Code's Worst Enemy [2007]

wccrawford · on July 5, 2011

Read all of it before I looked at the date. (The date was added to the title just before I posted this.) I thought it very interesting that Clojure and Scala feature very prominently in the comments, and yet I just heard about them a few months ago. I feel like I've had my head stuck in the ground.

As for codebase size... Yes, Java is going to have more lines due to the nature of the language. He noted that experienced Java programmers don't see all that excess any more... He claims that's a bad thing, but I think that's what makes the language tolerable for them. They just look over them.

I also have to wonder how Mirah would stack up for him. I had high hopes for the language, but it uses the built-in Java types so all that verbosity is still there for anything that uses them. It doesn't really have all the syntactic sugar that Ruby does.

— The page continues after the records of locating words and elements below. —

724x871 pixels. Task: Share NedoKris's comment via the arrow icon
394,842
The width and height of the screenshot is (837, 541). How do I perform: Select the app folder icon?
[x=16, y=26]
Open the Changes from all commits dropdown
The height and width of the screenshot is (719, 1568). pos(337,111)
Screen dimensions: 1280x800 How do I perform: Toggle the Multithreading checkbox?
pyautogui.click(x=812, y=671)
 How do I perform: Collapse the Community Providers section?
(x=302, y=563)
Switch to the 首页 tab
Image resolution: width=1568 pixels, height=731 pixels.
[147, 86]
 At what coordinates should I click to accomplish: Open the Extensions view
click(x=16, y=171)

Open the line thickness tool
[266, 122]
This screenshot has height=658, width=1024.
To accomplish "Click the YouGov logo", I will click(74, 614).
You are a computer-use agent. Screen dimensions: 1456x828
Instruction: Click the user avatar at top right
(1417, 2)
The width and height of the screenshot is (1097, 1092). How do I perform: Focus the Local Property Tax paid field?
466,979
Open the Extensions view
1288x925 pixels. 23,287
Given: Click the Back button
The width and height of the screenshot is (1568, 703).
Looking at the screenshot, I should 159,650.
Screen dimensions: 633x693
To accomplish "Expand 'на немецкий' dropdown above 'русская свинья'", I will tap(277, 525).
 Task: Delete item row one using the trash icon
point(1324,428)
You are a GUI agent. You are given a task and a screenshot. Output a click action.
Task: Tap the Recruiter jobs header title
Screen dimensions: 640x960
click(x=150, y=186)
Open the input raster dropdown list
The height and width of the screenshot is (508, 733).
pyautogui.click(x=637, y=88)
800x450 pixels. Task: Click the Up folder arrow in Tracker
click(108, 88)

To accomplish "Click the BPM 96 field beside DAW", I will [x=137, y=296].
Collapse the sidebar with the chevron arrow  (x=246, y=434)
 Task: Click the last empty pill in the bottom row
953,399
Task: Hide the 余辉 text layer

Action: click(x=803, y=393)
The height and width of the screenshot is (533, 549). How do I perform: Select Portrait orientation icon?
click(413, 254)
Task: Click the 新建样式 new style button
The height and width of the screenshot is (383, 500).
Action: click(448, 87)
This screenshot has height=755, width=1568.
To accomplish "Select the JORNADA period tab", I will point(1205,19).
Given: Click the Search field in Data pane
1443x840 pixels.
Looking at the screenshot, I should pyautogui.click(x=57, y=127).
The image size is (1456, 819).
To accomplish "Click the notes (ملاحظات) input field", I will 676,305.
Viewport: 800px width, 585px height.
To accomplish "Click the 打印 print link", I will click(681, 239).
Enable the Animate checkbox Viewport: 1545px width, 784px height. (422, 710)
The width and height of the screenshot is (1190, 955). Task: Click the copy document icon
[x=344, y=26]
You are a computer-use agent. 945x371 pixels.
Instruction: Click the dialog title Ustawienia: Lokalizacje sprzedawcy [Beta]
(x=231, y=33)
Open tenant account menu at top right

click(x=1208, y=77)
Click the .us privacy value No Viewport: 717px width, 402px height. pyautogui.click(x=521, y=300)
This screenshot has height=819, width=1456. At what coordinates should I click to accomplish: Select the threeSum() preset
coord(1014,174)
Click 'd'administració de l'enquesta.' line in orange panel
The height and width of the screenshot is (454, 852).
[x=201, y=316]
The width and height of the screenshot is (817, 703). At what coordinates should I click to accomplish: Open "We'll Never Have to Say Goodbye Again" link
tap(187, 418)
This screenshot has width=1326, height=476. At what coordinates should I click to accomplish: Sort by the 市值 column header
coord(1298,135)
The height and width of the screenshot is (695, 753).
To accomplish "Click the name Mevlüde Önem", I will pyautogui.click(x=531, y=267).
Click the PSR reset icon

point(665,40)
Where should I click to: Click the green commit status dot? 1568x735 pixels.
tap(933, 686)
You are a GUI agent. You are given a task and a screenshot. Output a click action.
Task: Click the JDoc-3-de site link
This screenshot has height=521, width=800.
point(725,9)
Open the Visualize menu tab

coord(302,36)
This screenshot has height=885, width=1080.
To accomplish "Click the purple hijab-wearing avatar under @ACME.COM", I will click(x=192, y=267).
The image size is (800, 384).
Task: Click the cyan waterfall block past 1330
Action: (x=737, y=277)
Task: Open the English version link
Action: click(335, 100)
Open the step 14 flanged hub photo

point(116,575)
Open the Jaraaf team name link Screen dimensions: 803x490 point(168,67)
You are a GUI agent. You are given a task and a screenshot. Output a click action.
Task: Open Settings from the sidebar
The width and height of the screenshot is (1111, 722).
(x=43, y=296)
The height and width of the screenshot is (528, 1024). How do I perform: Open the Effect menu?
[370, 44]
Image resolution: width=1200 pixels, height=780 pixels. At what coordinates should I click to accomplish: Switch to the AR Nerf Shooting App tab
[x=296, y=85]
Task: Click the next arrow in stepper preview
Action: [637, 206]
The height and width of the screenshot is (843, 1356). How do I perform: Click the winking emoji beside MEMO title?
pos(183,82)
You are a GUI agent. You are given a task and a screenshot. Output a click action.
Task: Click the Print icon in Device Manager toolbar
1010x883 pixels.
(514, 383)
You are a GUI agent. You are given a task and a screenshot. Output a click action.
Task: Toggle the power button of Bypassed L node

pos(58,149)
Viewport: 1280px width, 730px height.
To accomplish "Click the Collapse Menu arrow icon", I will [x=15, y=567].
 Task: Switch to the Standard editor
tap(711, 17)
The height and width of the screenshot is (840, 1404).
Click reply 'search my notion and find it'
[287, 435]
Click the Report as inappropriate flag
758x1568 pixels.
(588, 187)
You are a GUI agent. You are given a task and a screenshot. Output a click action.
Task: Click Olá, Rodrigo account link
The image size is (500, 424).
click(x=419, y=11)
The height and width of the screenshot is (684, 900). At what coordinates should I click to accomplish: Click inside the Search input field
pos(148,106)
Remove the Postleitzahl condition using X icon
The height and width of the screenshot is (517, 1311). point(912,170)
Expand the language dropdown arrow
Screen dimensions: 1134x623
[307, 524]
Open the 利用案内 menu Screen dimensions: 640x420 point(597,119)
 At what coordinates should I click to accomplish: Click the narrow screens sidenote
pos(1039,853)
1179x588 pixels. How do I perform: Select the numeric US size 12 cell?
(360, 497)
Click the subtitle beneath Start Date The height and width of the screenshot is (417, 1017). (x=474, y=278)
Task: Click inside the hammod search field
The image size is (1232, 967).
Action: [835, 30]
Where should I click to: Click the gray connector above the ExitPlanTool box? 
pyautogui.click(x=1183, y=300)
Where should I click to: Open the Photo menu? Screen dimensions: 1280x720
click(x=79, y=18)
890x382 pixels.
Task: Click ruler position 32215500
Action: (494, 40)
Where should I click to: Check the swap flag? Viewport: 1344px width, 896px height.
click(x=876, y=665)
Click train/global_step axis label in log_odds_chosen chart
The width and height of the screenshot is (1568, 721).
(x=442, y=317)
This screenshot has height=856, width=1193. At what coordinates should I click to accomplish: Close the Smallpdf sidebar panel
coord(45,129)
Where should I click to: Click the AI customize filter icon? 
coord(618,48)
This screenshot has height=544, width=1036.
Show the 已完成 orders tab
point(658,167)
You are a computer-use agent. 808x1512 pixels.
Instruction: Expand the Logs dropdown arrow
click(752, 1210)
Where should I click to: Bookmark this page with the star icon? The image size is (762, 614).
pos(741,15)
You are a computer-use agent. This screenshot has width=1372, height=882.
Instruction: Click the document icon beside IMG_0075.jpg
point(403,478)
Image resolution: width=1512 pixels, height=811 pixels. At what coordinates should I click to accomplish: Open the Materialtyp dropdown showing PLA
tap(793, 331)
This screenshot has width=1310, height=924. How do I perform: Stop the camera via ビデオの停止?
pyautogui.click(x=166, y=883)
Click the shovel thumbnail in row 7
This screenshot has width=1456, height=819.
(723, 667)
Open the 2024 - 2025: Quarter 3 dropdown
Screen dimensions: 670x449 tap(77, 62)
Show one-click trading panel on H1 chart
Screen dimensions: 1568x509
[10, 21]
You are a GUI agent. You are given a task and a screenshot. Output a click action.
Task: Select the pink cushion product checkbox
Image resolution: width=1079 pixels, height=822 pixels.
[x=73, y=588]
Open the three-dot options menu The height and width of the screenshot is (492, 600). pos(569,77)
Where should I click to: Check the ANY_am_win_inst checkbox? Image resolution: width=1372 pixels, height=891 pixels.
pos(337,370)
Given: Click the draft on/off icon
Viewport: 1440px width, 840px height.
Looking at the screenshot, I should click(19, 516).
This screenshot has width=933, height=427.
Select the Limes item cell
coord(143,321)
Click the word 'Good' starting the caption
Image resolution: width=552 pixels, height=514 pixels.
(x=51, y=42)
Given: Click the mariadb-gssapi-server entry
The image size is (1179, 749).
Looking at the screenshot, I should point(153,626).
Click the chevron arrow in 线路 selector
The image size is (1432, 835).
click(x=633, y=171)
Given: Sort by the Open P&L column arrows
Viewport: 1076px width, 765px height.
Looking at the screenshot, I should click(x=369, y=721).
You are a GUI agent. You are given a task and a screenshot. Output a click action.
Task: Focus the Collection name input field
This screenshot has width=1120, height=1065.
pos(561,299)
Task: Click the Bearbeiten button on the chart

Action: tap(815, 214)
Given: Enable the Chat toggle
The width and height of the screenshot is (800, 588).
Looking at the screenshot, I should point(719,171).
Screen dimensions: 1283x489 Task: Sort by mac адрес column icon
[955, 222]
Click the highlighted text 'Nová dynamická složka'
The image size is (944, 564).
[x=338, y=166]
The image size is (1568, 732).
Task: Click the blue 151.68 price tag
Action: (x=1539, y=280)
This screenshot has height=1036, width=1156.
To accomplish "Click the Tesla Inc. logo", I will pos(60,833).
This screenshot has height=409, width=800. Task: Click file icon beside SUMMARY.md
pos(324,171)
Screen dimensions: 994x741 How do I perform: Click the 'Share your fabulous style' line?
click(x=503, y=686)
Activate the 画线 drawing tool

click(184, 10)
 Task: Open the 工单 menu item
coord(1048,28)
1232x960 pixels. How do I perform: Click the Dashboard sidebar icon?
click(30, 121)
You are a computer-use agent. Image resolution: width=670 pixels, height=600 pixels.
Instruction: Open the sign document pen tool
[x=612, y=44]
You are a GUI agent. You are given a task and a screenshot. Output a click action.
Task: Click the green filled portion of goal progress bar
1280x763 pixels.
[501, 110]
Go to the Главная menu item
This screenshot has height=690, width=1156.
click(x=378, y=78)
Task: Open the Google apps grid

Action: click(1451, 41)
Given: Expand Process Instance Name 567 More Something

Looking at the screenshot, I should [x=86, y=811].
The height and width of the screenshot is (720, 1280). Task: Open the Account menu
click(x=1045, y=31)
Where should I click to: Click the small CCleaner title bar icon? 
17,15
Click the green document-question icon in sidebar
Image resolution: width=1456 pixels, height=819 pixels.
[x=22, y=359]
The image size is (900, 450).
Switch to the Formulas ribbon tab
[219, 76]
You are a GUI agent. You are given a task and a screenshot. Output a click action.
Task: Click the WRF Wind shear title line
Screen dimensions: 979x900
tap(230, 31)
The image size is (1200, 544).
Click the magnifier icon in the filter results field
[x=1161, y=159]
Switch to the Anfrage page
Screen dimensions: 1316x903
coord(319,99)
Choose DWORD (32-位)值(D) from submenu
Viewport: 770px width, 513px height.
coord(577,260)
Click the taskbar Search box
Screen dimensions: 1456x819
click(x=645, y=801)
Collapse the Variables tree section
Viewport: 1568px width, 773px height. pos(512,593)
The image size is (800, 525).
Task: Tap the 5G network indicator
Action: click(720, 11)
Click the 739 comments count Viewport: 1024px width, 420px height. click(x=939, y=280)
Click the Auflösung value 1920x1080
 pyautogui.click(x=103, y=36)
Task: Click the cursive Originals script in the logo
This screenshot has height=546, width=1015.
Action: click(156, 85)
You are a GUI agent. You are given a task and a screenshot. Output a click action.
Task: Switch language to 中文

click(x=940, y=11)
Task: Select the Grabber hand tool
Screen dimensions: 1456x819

PaulHoule · on July 5, 2011

It's an important part of the Java problem that Java programmers aren't allowed to admit that verbosity is a vice and concision is a virtue. It goes hand and hand with a respect for "architecture" that too often can't say that the Emperor often has no clothes, and that a thick encrustation of barnacles often masquerades as an "architecture".

Just to take an example, I wasted a few hours of my life trying to change the number of worker threads on a certain server written in Java. In a normal language with a healthy culture I should have been able to write

server.setWorkerThreads(16);

and I'd be done. But no, this is the land of the architecture astronauts, and if I want to set the worker threads I have to go find the undocumented classes so I can set the BlockingQueue and the ThreadPoolFactory and the fifteen other parameters that I don't care about (and will either set them in a way that is incorrect or suboptimal -- unless I spent two days researching each and every one of those parameters, checking the source code and doing experiments)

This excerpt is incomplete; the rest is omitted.